中学生は、がんを告知される権利があるのか―。1月6日、こんな重いテーマの討論に東京・杉並区立和田中学校3年の生徒約100人が挑んだ。ゲスト講師にはジャーナリストの田原総一朗氏、子宮頸がん経験者の阿南里恵氏が招かれ、がん患者団体のNPO法人キャンサーネットジャパン(CNJ)も授業に協力した。
討論会場となった体育館には保護者や地域の人々も集まり、生徒たちの意見に聞き入っていた。保護者からは「中学生にがんの告知をするなんて考えられなかったが、授業を見て気持ちが変わってきました」との声も。
この討論は、杉並区立和田中学校がネットワーク型授業として提唱している「よのなか科NEXT」の授業として行われたもの。同校校長の代田昭久氏によれば「よのなか科NEXT」では、これまでも尊厳死や出生前診断など、生と死をめぐる問題を取り扱ってきたという。
今回、がん告知をテーマにしたのは、2人の妻を乳がんで亡くした田原総一朗氏をゲスト講師に招いたことがきっかけだったが、「がん告知の問題を通して、1回きりしかない人生をどのように生きるのか、子どもたちに考えてほしかった」と、代田氏は授業の狙いを話す。
生徒のがん告知に対する認識を把握するために、事前に「お父さんががんになったら告知しますか」という質問を投げ掛けたところ、ほとんど全員の生徒が「告知する」と答えたという。そこで、授業では告知の是非ではなく方法論に踏み込んで討論することになった。
子どもに真実を告げないのは、親の愛かエゴか
授業の前半では、代田氏が日本では15歳以下の子どもへの告知は明確な基準がなく、医師や病院の判断に委ねられている現状を説明した上で「告知されるのであれば、どのような方法がよいか」と2つの案(A案:直接本人にがんを告知すべきである、B案:保護者に告知し判断を委ねるべきである)を示した。
生徒だけでなく、授業に参加した保護者らにもいずれかを選択してもらったところ、生徒ではA案を選んだ人が多く、保護者らではB案を選んだ人が多かったのが印象的だった。
生徒たちと熱く討論する司会の田原氏。

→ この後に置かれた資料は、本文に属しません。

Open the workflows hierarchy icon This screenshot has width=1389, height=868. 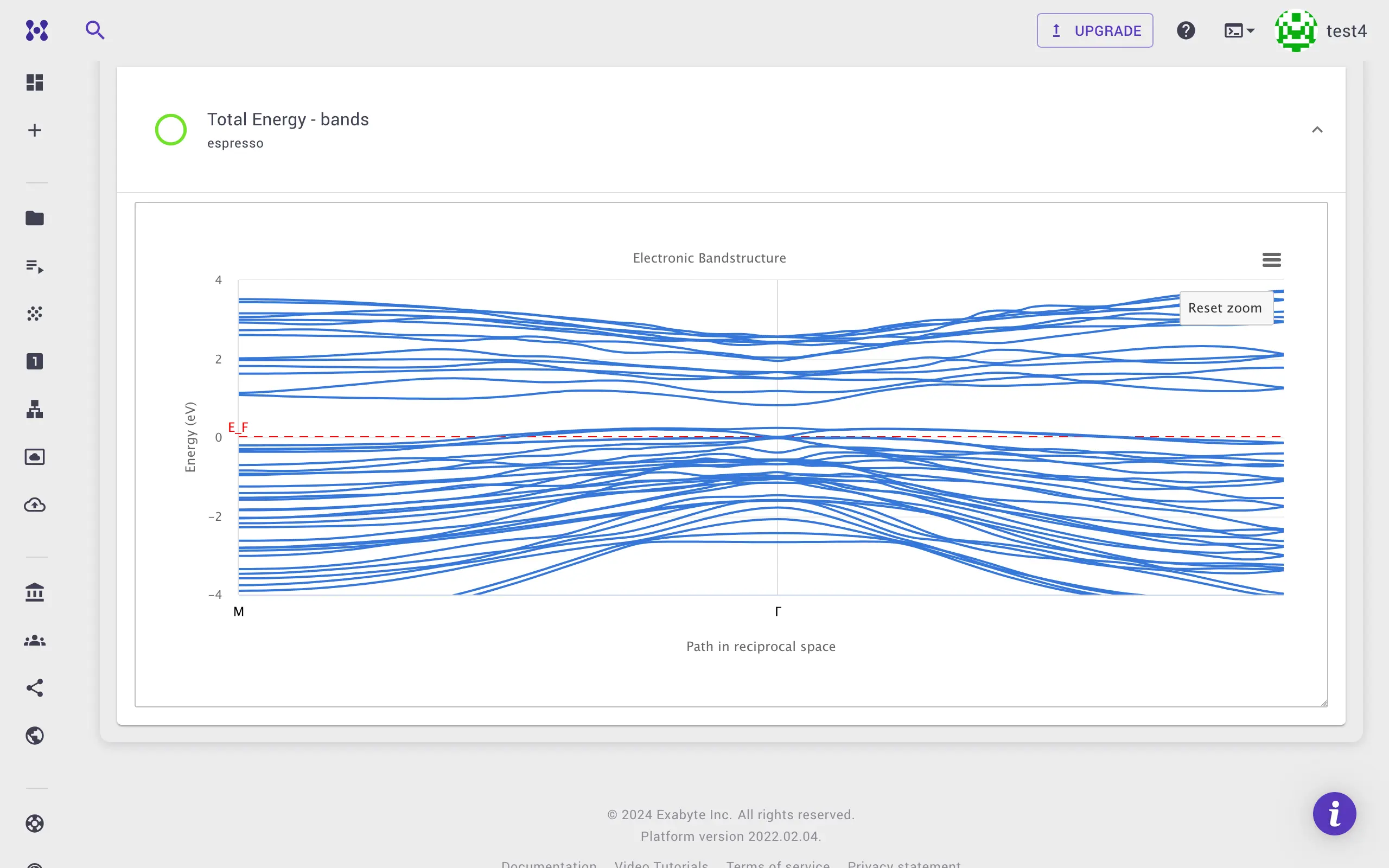click(x=34, y=409)
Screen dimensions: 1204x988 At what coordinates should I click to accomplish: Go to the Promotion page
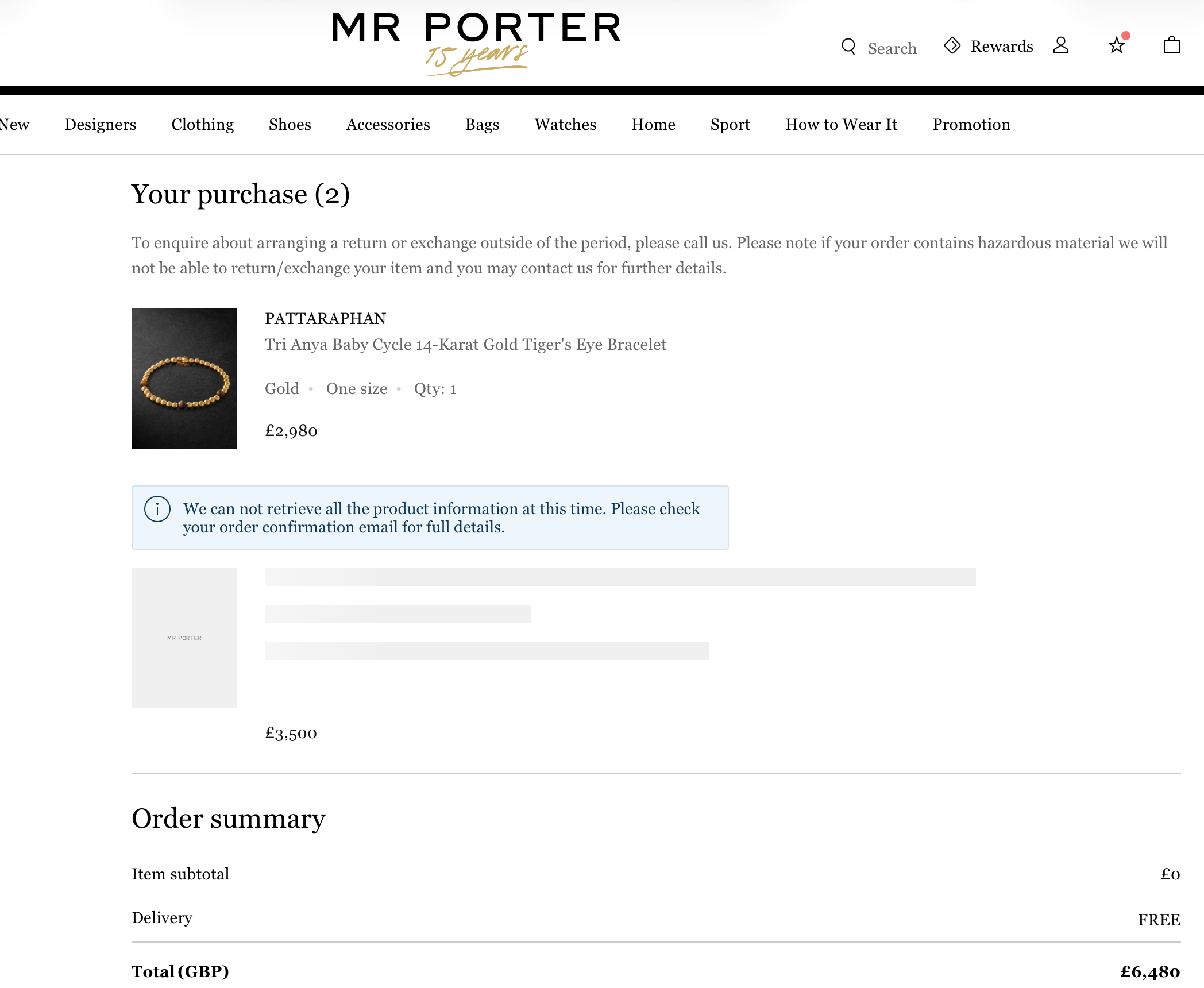[x=971, y=125]

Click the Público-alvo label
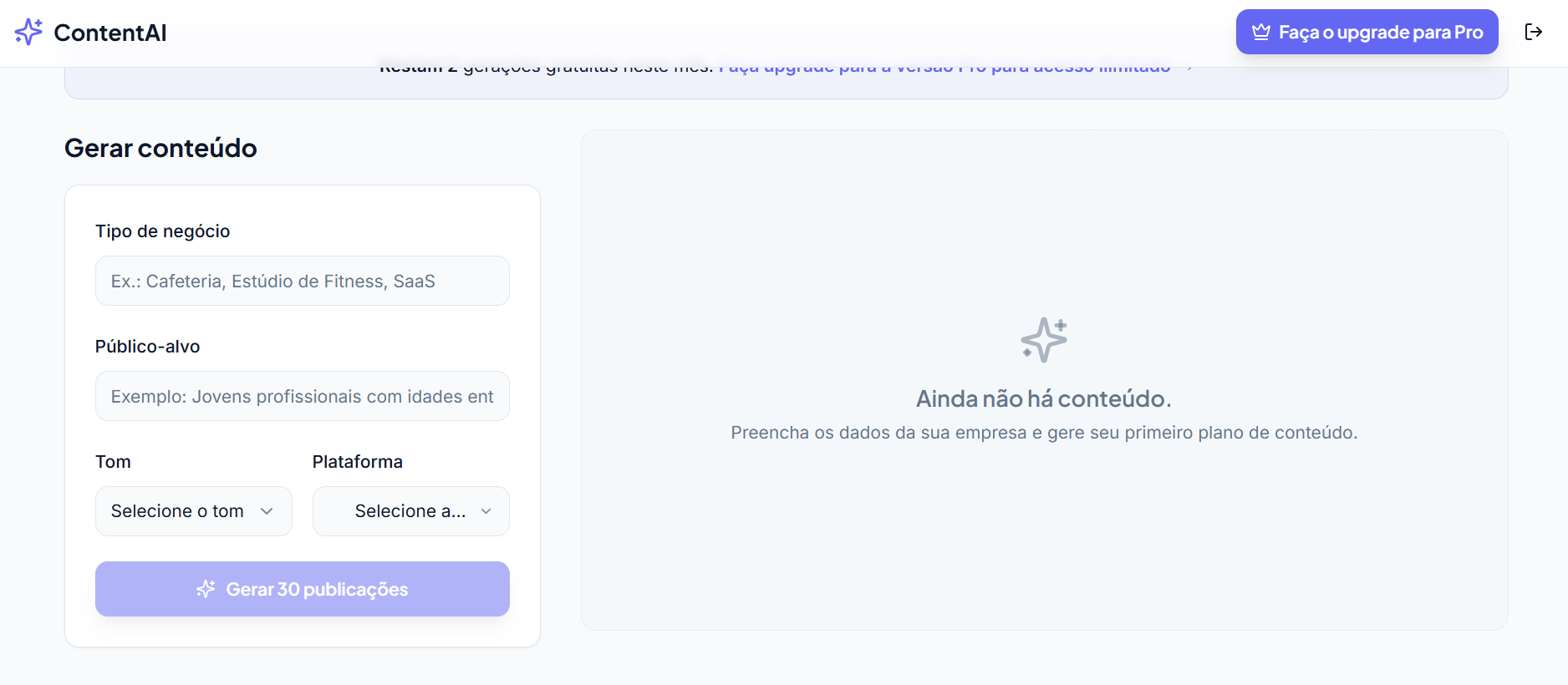tap(147, 347)
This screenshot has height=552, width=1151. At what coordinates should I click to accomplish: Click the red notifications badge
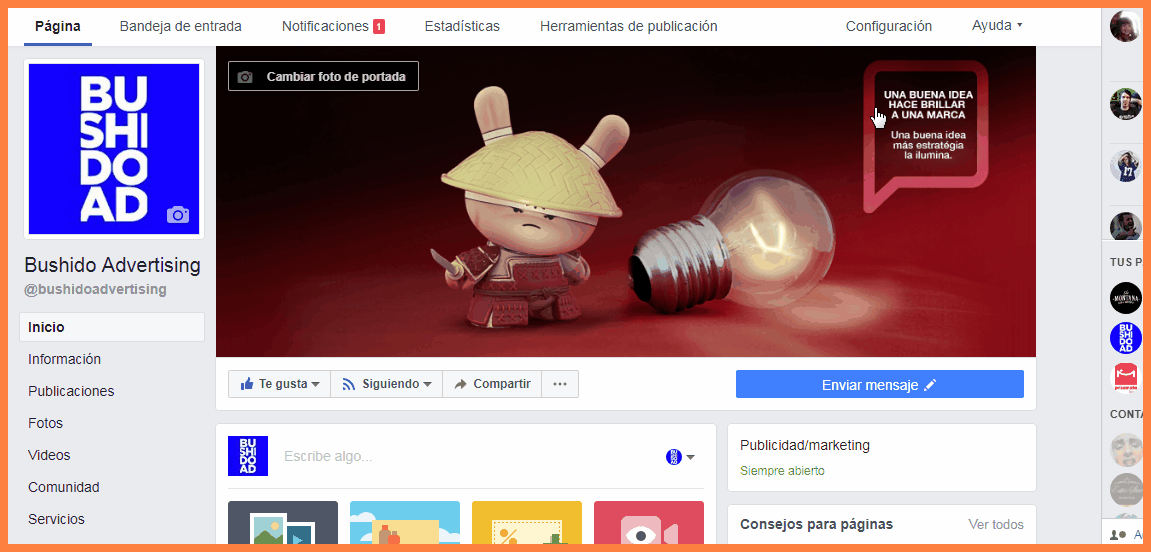click(379, 27)
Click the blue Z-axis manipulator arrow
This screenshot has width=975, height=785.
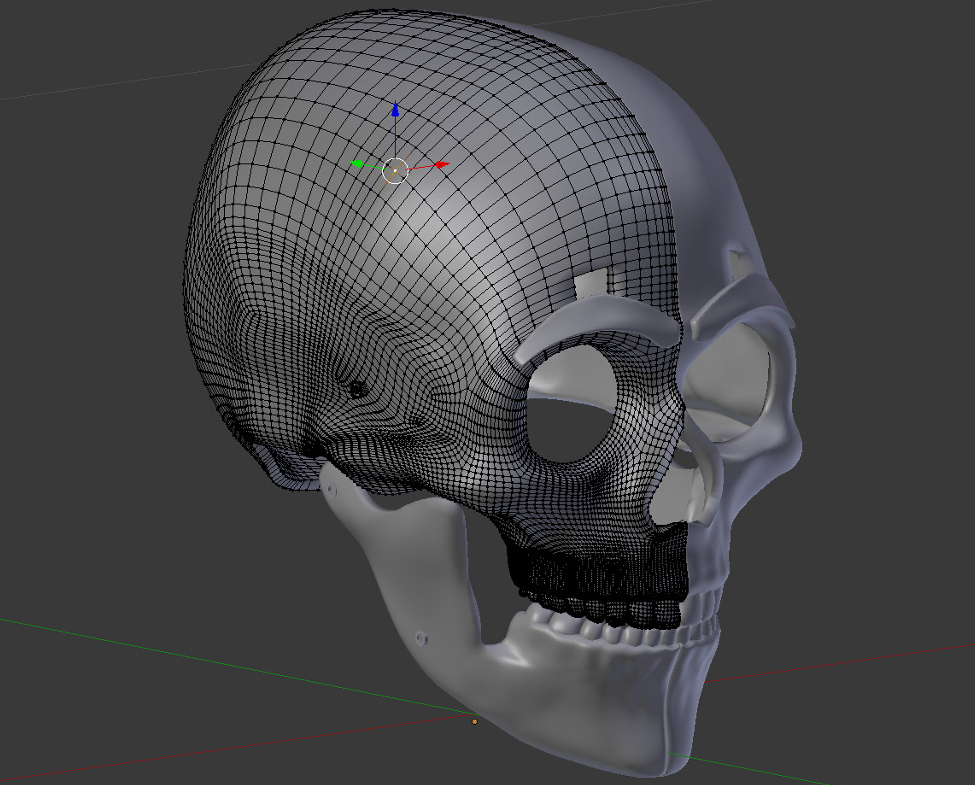396,109
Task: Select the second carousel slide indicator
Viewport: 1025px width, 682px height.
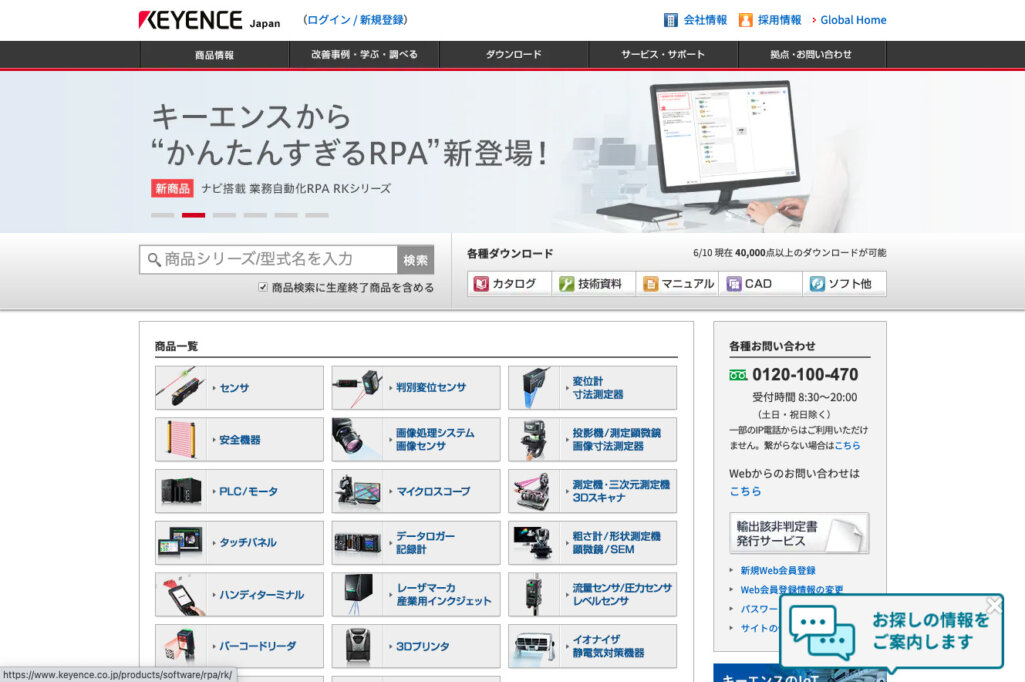Action: tap(193, 215)
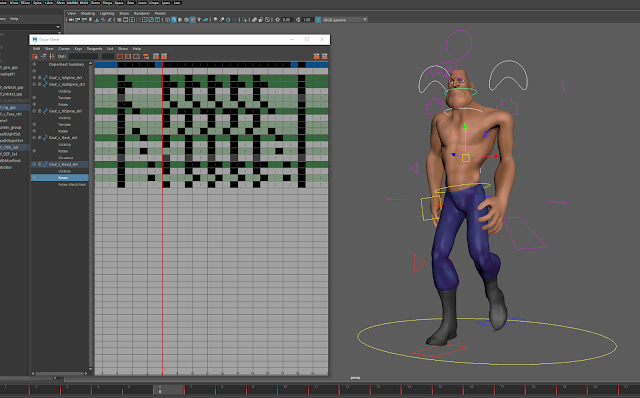
Task: Open the Tangents menu in Dope Sheet
Action: tap(94, 49)
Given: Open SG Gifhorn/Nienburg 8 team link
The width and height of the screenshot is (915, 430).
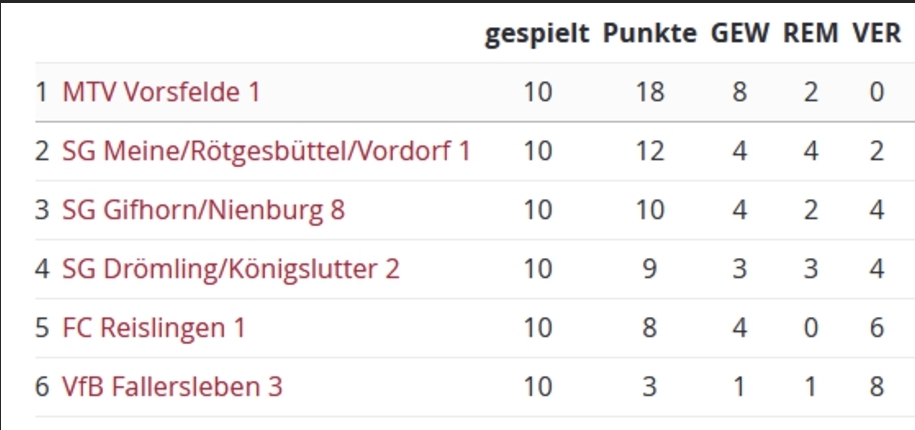Looking at the screenshot, I should pyautogui.click(x=204, y=210).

「事実を客観的に伝えられる医師から告知を受けたい」と主張する生徒に「大人でもがっくりすることがあるけど、本当に医師から聞けるか、大丈夫か」と問いただす場面も。
その後、田原氏を司会に、A案派、B 案派(それぞれ、生徒代表3人とCNJのスタッフ1人で構成)に分かれて、田原氏の看板番組である「朝まで生テレビ」さながらの討論が始まった。
まずA案派に加わったCNJの川上祥子氏が「未成年であってもがんであることを知り、どのように生きたいのかを考える権利がある」と口火を切ると、司会の田原氏はB案に賛成する生徒たちに意見を求めた。
B案派の生徒の1人が「よく知らない医師からではなく、自分の性格をよく知っている親から言われたい」と答えると、田原氏は「親がうそをついたら、どうする?」と切り返した。「うそを言われたとしても、それは親の愛」「子どもによっては、ショックを受けて生きる気力をなくしてしまうこともある。親だからこそ、その子どもに合わせた判断ができる」と主張する生徒がいる一方で、A案派からは、「子どもに真実を言わないのは、親の愛ではなくエゴだ」「親は自分が傷付きたくないだけなのでは。真実は真実として伝えるべき」といった厳しい意見も相次いだ。
正解がない議論の中で、生徒たちは「命は誰のものか」という本質的な問題に向き合うことになった。そして、告知することを前提に討論してきた生徒たちは、議論を深める中で、人間には「知る権利」と同時に「知りたくない権利」があることも知った。